A ChatGPT-Like Model “Speaks Protein” To Accelerate Drug Discovery

Running a drug screening programme is a lot like throwing a huge cocktail party and listening in on the conversation. There is a lot of small talk at cocktail parties, but only a few real exchanges. Similarly, in drug screening programmes, low-affinity drug-target interactions far outweigh high-affinity binding.

Imagine having to listen to every word said during a cocktail party. That would undoubtedly be tedious. Consider how much more difficult it would be to examine every medication-target interaction in a standard drug screen. Even the most patient listener—the usual artificial intelligence (AI) system—would be exhausted.

Unfortunately, traditional AI algorithms require a long time to filter through data about drug candidates’ interactions with protein targets. Most AI algorithms calculate the three-dimensional structure of each target protein from its amino-acid sequence, then use those structures to forecast which pharmacological compounds it will interact with. The method is exhaustive but slow.

To speed things up, MIT and Tufts University researchers developed an alternate computational technique based on a form of AI algorithm known as a big language model. These models, such as ChatGPT, can analyse massive quantities of text to determine which words (or, in this case, amino acids) are most likely to appear together. ConPLex is the name given to the big language model created by the MIT/Tufts collaboration. It can link target proteins with possible therapeutic compounds without the computationally demanding step of calculating the structures of the chemicals.

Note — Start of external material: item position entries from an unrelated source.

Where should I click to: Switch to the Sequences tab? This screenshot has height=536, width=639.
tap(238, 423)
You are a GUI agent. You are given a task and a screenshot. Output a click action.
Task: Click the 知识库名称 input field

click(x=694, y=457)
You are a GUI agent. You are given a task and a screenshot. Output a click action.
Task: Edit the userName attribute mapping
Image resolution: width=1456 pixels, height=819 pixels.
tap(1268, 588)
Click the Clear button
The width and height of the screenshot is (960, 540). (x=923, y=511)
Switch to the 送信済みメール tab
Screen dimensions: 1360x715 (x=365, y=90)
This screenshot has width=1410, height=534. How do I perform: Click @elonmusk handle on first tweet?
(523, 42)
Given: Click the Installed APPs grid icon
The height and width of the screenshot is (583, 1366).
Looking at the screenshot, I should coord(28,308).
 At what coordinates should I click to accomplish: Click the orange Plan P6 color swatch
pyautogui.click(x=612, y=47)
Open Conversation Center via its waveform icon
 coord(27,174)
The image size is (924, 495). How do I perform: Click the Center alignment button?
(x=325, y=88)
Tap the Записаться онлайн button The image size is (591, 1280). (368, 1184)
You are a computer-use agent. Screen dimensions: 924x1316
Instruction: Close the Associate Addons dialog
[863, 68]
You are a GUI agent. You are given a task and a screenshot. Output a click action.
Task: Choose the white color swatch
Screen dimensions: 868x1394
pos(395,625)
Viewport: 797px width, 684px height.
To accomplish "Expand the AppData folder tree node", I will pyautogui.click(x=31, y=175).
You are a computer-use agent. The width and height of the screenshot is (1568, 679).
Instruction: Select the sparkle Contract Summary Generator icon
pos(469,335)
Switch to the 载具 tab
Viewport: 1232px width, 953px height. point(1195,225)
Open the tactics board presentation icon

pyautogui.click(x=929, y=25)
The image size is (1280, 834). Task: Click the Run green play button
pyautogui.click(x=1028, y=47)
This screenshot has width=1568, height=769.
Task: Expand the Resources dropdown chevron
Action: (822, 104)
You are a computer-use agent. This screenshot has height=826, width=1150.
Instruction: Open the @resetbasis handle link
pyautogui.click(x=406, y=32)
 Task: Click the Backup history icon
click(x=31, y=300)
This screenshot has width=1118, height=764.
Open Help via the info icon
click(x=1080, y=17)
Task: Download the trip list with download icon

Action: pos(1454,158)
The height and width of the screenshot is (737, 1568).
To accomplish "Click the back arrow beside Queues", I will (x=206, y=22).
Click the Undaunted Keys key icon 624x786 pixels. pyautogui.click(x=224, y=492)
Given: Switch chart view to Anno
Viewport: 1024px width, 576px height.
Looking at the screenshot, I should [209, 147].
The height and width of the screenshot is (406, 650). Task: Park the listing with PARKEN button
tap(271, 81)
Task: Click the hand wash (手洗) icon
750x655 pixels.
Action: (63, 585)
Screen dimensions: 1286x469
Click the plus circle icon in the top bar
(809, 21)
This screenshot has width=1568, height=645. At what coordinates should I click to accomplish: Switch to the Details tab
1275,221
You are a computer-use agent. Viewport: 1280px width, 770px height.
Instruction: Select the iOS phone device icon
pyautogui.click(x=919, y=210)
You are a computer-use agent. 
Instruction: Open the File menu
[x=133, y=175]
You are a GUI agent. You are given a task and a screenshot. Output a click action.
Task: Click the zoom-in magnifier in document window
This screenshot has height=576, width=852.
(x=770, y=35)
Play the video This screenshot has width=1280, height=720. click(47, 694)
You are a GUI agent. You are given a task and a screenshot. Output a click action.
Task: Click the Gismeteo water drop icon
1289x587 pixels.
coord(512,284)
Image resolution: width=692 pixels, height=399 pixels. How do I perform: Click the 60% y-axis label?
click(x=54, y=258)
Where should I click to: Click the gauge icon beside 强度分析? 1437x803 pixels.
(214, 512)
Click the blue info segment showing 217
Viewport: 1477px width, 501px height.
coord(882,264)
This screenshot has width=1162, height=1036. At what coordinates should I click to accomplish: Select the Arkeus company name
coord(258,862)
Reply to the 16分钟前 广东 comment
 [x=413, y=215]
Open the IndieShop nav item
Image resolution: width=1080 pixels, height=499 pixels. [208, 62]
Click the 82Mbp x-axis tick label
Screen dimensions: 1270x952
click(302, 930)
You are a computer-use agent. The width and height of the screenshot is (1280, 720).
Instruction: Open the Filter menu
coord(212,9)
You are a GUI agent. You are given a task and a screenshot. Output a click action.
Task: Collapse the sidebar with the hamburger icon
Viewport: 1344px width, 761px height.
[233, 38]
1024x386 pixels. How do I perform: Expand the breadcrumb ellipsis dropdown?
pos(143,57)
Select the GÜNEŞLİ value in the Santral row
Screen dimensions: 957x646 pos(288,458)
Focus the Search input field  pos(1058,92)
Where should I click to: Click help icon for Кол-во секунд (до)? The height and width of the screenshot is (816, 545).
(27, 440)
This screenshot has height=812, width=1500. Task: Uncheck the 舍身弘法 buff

ConPLex was included in the journal PNAS in an article titled “Contrastive learning in protein language space predicts interactions between drugs and protein targets.” ConPLex can outperform state-of-the-art techniques by leveraging advances in pretrained protein language models (“PLex”) and employing protein-anchored contrastive coembedding (“Con”).

“ConPLex achieves high accuracy, broad adaptivity to unseen data, and specificity against decoy compounds,” the authors noted in their article. “It makes binding predictions based on the distance between learned representations, enabling predictions at the scale of massive compound libraries and the human proteome.”

The researchers next put their concept to the test by screening a library of over 4,700 potential drug compounds for their ability to bind to a group of 51 enzymes known as protein kinases.

The researchers chose 19 drug-protein pairings to investigate experimentally from the top hits. The investigations found that 12 of the 19 hits exhibited substantial binding affinity (in the nanomolar range), but nearly all of the other probable drug-protein pairings did not. Four of these pairings bound with exceptionally high, sub-nanomolar affinity (enough to block the protein with a small drug concentration on the order of parts per billion).

While this study focused mostly on screening small-molecule medications, the researchers are currently focusing on adapting this approach to other types of drugs, such as therapeutic antibodies. This type of modelling could also be beneficial for doing toxicity screens on possible therapeutic compounds before testing them in animal models to ensure they don’t have any undesired side effects.

“This work addresses the need for efficient and accurate in silico screening of potential drug candidates,” explained Bonnie Berger, PhD, an MIT researcher and one of the study’s senior authors. “[Our model] enables large-scale screens for assessing off-target effects, drug repurposing, and determining the impact of mutations on drug binding.”

“One of the reasons drug discovery is so expensive is that it has such a high failure rate,” said Rohit Singh, PhD, an MIT researcher and one of the study’s lead authors. “If we can reduce failure rates by stating upfront that this drug is unlikely to work, that could go a long way towards lowering drug discovery costs.”